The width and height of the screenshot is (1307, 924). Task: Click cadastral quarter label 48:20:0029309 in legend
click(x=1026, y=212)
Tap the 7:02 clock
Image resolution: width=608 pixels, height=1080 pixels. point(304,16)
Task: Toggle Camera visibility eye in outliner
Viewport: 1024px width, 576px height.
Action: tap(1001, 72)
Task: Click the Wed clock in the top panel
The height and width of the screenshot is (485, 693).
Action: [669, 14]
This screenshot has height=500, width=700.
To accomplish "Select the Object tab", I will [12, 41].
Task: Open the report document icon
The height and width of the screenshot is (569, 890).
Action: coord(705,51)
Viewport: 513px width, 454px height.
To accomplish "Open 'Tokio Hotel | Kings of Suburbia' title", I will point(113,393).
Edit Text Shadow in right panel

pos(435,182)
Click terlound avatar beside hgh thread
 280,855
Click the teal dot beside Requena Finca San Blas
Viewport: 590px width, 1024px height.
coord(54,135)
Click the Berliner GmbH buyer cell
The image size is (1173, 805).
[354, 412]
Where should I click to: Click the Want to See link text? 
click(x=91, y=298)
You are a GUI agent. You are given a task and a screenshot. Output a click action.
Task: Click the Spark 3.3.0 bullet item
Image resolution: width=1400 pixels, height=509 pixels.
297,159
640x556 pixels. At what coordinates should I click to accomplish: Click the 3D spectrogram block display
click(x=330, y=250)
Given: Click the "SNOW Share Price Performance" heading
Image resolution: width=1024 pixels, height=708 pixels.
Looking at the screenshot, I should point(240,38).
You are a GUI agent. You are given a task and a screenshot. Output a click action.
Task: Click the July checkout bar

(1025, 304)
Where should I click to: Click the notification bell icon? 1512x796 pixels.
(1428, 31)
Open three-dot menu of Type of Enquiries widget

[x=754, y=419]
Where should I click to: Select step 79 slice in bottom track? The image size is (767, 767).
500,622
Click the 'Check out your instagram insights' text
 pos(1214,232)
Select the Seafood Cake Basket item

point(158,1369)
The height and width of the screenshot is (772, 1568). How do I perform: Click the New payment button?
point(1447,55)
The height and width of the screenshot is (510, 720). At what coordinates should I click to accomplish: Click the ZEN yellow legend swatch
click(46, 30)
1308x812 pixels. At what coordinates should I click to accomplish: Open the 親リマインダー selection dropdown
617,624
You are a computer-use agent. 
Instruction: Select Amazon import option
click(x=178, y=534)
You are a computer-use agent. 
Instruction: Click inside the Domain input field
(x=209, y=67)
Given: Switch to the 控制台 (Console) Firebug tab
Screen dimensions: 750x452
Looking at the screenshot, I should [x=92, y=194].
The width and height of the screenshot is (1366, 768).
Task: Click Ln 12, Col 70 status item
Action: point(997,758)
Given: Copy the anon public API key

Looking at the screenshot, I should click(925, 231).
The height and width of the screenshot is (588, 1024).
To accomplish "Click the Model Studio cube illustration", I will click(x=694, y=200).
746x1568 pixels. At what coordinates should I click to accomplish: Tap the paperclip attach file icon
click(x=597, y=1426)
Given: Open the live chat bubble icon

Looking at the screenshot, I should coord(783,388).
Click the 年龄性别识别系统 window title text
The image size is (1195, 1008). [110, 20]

***

## GOAL OF THE EXERCISE
Set down exactly the lines above that run from the start of the listing to the line with "Task: Click the Wed clock in the top panel". Leave out every later line.

## SOLUTION TO THE PROBLEM
The width and height of the screenshot is (1307, 924). Task: Click cadastral quarter label 48:20:0029309 in legend
click(x=1026, y=212)
Tap the 7:02 clock
Image resolution: width=608 pixels, height=1080 pixels. point(304,16)
Task: Toggle Camera visibility eye in outliner
Viewport: 1024px width, 576px height.
Action: tap(1001, 72)
Task: Click the Wed clock in the top panel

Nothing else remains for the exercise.